INTRODUCTION :: During the past eight years, the housing market boom carried the United States economy out of the 2000 recession. Due in part to low interest rates for mortgages and home-equity loans, Americans have constructed millions of custom-built homes and renovated their current homes using home-equity loans and lines of credit. Yet what goes up must come down, and over the past two years the housing market has continually declined, leading developers to scrap or downsize construction projects in many markets. In the last three years, the slowing housing market in Florida has led to the demise of numerous general contracting companies, and in the wake of the companies’ failures, consumers face construction liens by subcontractors who were not paid by the general contractor. Florida has been hit particularly hard by the slowing housing market, leaving many banks, contractors, and developers short of cash and unable to fulfill their contractual obligations.

In the residential construction industry, homeowners or buyers contract with a general contractor to oversee building or renovations. Acknowledging that the general contractor cannot become an expert in all facets of construction (and that it would rarely be efficient to do so), the general contractor usually hires subcontractors to complete portions of a construction job.
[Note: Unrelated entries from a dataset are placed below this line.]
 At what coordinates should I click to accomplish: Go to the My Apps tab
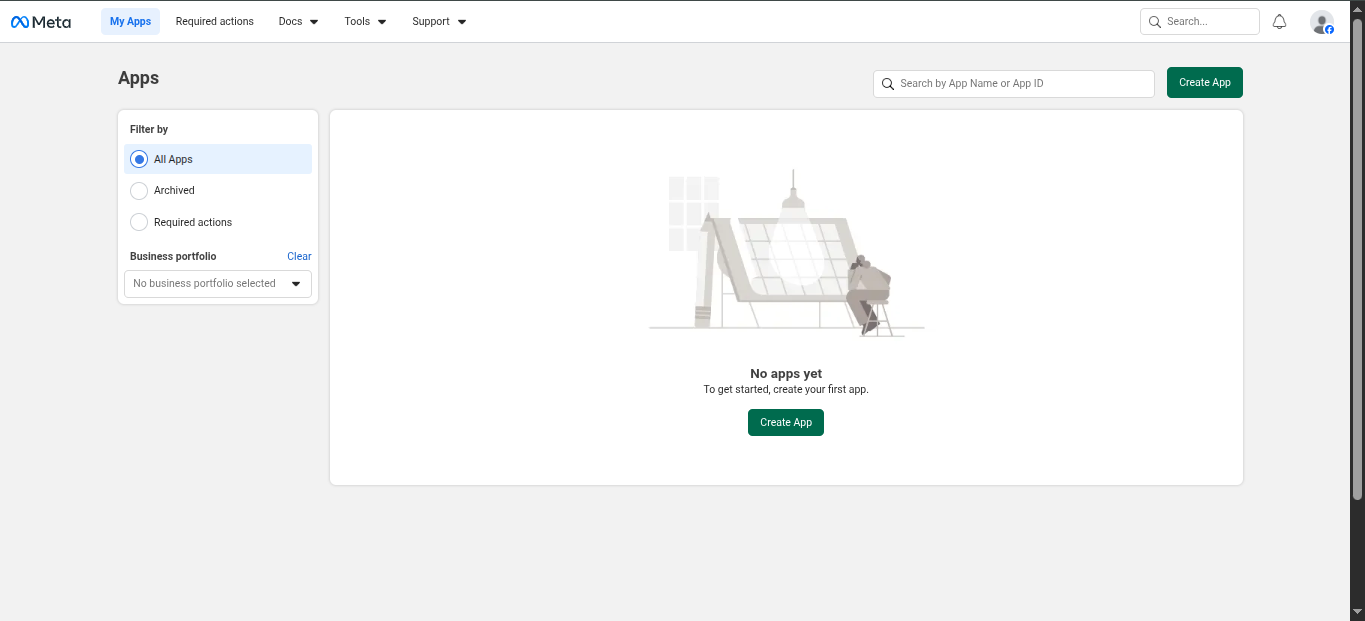click(x=130, y=22)
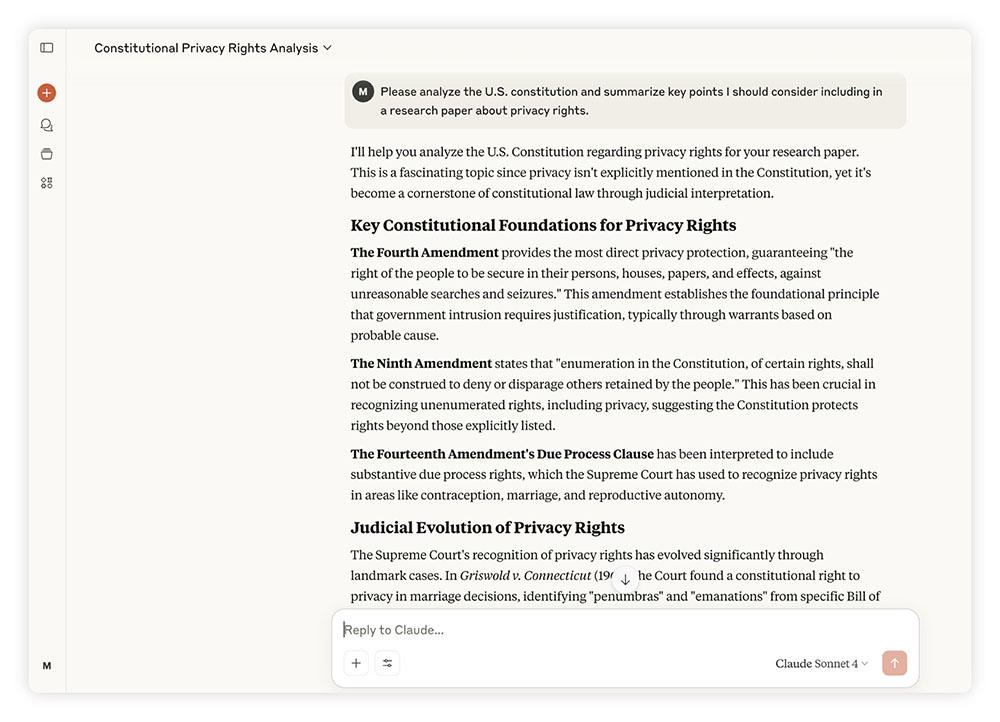The width and height of the screenshot is (1000, 722).
Task: Open tool options via the sliders icon
Action: pos(388,663)
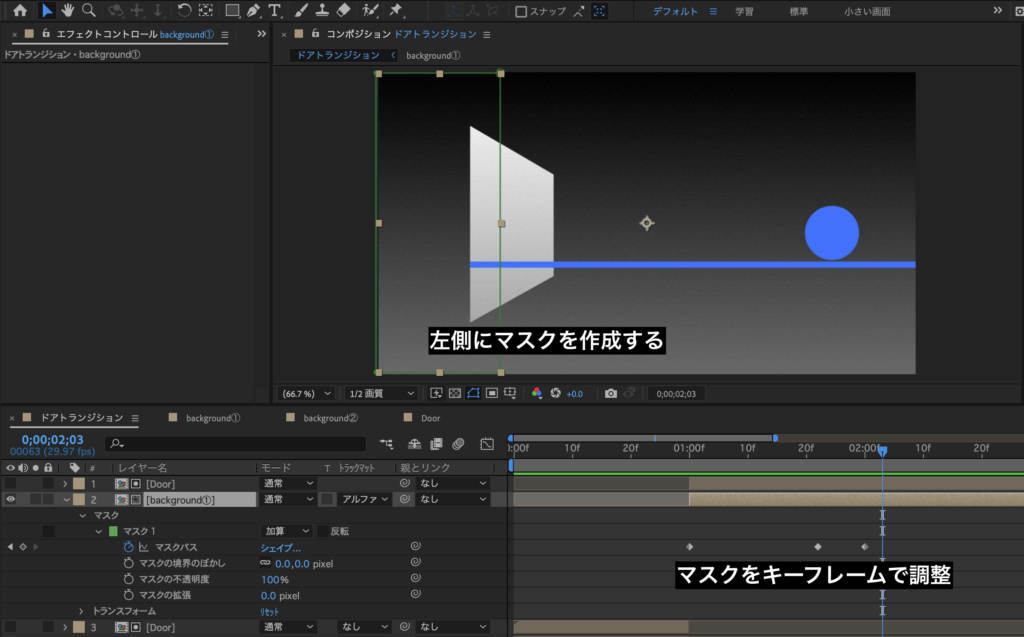Screen dimensions: 1024x637
Task: Click the リセット transform link
Action: [x=270, y=611]
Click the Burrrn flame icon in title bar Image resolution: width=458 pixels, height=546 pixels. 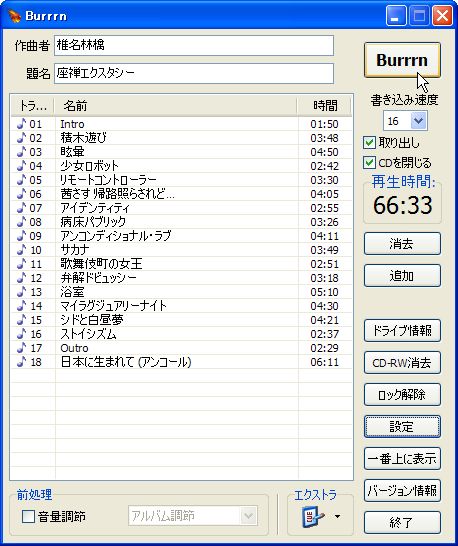[x=15, y=16]
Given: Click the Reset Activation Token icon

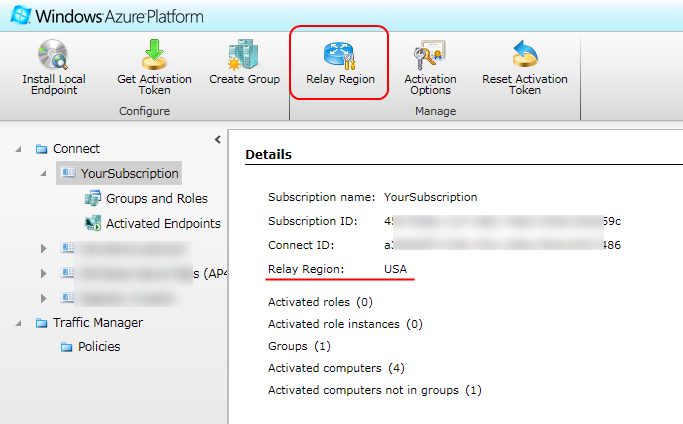Looking at the screenshot, I should click(524, 54).
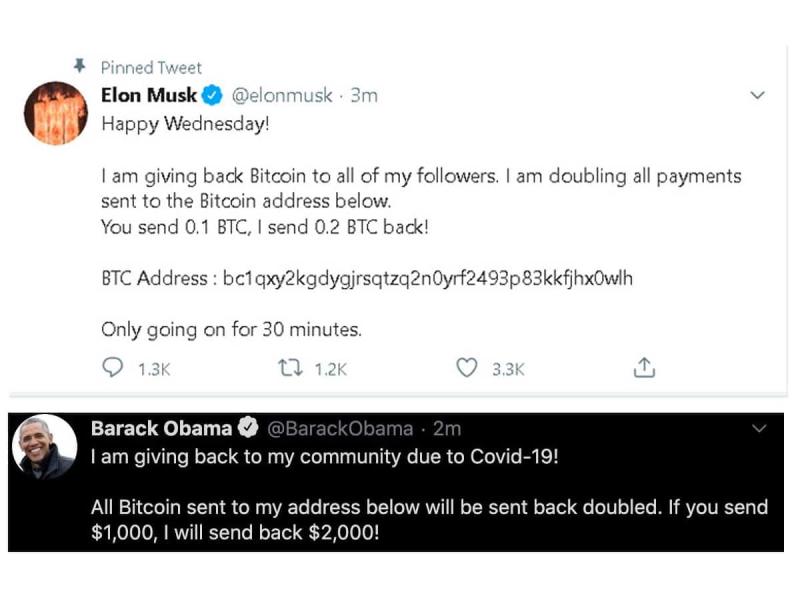
Task: Click the Elon Musk display name
Action: click(149, 96)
If contractors do not pay the subcontractors, the Florida subcontractor may place a lien on the property to which the work was furnished.

This Note addresses two scenarios: in the first, the buyer contracts with a general contractor to build a home. After paying the contractor and closing on the home, the buyer receives notice that the contractor did not make payment in full to the subcontractors who worked on the home. Current Florida law would allow the unpaid subcontractor to place a lien and foreclose on the buyer’s new home if the buyer does not pay the outstanding debts to the subcontractor. In the second scenario, the homeowner hires a contractor to remodel her kitchen. After the homeowner pays a sizeable portion of the project, the contractor walks off the job. Later, the tile subcontractor files a lien against the home, although the kitchen remodel remains unfinished. The homeowner ignores the notice of the lien, fails to pay the amount due, and loses her home when the subcontractor forecloses on the lien. Both these scenarios pose serious risks for Florida homeowners.